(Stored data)

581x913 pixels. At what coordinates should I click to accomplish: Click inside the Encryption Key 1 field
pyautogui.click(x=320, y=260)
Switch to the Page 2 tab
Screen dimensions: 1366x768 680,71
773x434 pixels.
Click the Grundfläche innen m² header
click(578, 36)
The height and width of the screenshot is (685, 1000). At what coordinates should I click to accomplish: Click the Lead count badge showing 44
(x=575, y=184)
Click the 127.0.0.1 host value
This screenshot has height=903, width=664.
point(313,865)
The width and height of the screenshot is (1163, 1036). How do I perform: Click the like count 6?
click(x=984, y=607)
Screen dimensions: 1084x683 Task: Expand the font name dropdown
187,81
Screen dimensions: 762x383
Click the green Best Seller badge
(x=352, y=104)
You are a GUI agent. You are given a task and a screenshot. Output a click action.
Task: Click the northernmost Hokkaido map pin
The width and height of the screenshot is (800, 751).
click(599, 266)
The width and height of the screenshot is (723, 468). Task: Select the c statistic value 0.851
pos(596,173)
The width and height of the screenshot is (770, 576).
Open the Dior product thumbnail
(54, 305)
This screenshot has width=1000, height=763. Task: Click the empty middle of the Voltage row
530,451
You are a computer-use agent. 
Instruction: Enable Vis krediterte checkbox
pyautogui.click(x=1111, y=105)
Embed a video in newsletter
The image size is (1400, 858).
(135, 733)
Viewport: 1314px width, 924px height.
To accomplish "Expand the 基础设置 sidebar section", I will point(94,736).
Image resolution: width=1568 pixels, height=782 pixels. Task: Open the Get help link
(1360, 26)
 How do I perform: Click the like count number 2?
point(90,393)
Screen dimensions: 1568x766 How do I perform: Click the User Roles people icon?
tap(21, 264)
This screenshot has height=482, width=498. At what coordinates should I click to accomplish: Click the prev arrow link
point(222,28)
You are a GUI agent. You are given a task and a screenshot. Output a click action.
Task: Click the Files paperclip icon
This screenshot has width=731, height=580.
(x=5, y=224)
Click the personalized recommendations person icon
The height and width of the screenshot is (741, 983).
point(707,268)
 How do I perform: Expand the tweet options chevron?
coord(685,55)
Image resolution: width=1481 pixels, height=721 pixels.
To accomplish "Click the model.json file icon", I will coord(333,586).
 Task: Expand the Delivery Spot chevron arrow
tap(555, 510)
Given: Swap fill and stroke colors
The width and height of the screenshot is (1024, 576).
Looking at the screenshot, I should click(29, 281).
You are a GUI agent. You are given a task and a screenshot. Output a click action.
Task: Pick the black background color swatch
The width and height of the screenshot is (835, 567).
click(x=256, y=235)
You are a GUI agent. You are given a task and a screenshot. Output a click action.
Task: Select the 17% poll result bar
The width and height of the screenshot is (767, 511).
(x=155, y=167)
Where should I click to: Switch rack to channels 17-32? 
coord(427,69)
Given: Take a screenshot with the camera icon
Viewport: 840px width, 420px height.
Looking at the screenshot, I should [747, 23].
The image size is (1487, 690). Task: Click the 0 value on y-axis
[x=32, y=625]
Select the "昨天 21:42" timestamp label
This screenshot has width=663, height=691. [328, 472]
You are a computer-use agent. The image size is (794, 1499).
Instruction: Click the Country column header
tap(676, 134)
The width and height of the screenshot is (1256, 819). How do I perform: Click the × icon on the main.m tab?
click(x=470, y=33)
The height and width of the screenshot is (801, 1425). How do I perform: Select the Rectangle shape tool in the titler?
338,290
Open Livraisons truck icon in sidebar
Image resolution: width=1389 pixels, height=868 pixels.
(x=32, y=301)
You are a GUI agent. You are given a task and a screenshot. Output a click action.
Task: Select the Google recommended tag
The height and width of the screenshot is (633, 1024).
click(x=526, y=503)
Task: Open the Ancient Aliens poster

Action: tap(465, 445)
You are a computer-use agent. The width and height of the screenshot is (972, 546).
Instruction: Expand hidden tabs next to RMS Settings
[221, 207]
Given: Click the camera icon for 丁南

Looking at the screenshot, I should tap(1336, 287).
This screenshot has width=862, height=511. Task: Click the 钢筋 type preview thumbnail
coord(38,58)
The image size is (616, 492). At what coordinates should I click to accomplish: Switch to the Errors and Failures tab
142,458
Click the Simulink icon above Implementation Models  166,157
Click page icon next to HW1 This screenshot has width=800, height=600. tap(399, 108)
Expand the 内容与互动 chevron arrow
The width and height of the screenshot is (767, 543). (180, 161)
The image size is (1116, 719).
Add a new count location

◆ ABOUT THIS EXERCISE:
The lines above that hold the word "computer" need counting; write the count and nothing more.

◆ ANSWER FOR THE TASK:
3